Hemant
   What you are considering is certainly feasible. Consider how compatible
these applications are, whether they have similar requirements in terms of
uptime. Are their performance requirements compatible? One factor to
consider is future upgrade paths of the applications. We seem to run into
situations where one application needs a new Oracle version, which means a
new O.S. version, but another application cannot upgrade at this time. Just
be aware you are chaining these applications together by doing this.
   I have only run that many Oracle instances on test, but would not
hesitate to do that on production.
   I create an Oracle home for each Oracle version.

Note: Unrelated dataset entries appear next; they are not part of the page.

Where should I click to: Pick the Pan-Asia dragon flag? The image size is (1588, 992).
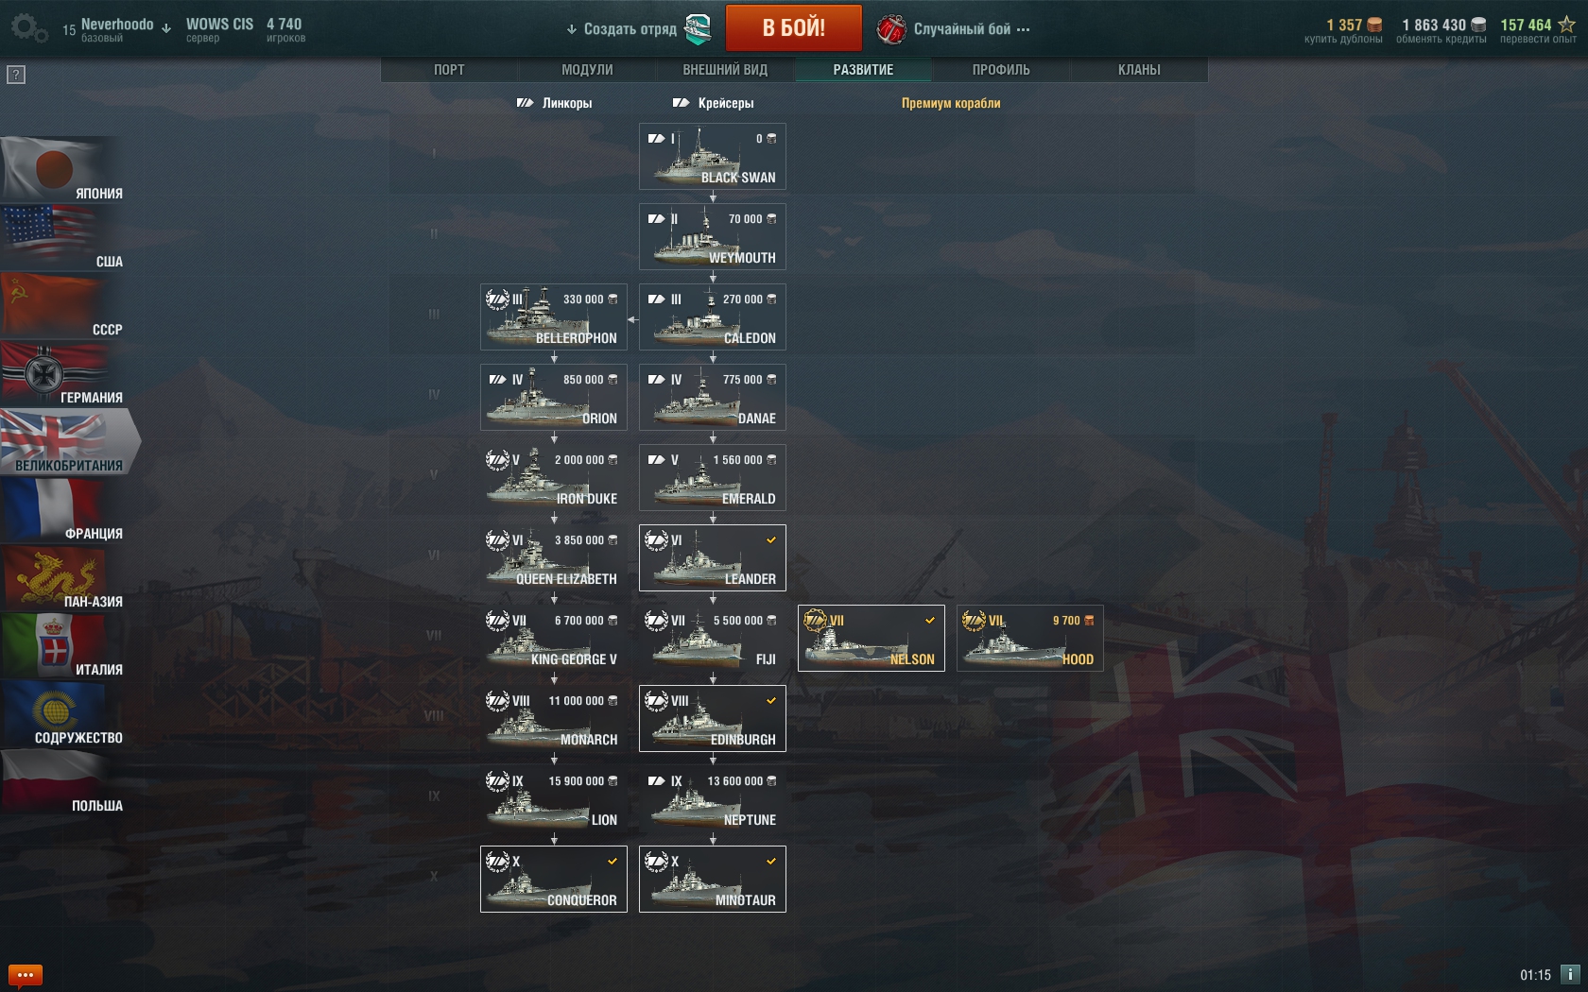(63, 578)
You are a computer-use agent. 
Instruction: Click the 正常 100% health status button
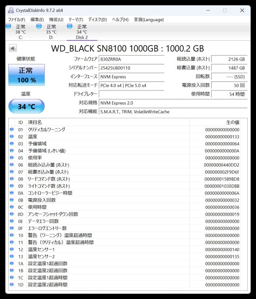(x=26, y=74)
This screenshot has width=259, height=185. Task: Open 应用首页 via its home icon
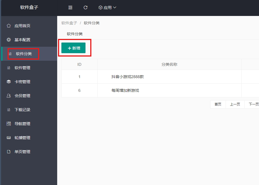click(x=9, y=25)
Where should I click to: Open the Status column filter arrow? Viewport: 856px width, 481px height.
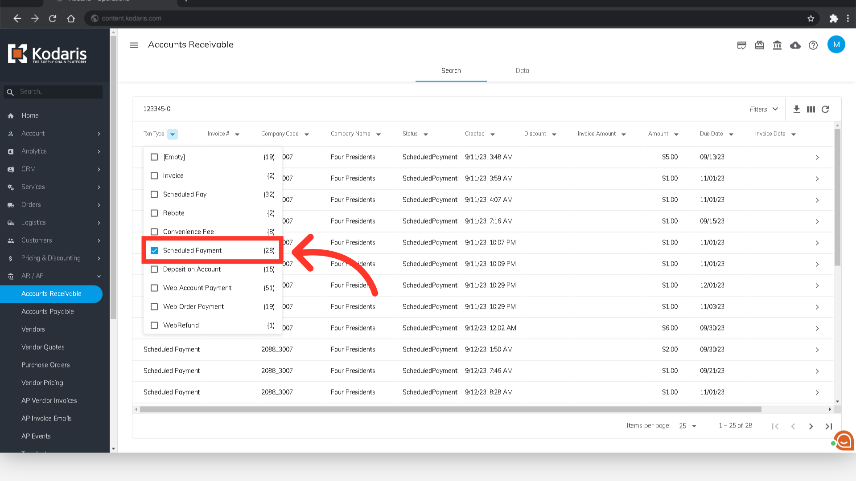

This was discussed
recently on this list, although more of the discussion related to having
separate Unix userids for each instance, something I do not do.
   Oracle licensing is based on the number of CPUs, for the CPU licensing
option.

Dennis Williams
DBA, 40%OCP, 100% DBA
Lifetouch, Inc.
[EMAIL PROTECTED] 


-----Original Message-----
Sent: Tuesday, March 11, 2003 2:49 AM
To: Multiple recipients of list ORACLE-L



One of the teams here is planning to run anything
from 8 to 16 database instances [no indication on
sizing yet, but gut-feel SGAs are 200MB to 1GB
and DB sizes 500MB to 40GB] on a "large" server,
something like a Sun E6800 or an equivalent
HP or Fujitsu server.

1.  How many of you do run, and are comfortable running,
multiple databases on the same server, whether it is
"partitioned" or not ?
2.  Do you create a seperate ORACLE_HOME for
each instance ?
3.  Do you just buy the Oracle DB CPU license on the
total number of CPUs on the server ?

My positioning is 
a.  We might not be able to create 8 partitions but
partition such that we have  a max of 2 or 3 instances
in one partition.  Hopefully, I can dynamically change
CPU partitioning to reallocate CPU to another group
of instances.

b.  Each instance should have it's own ORACLE_HOME.
[Disk space is not a constraint].

c.  Just add up the number of CPUs on the server,
across all partitions, and buy a CPU license.  Also,
a CPU license is much preferable to Named-User as some
of these databases would host Portals for 1,000+ end-users.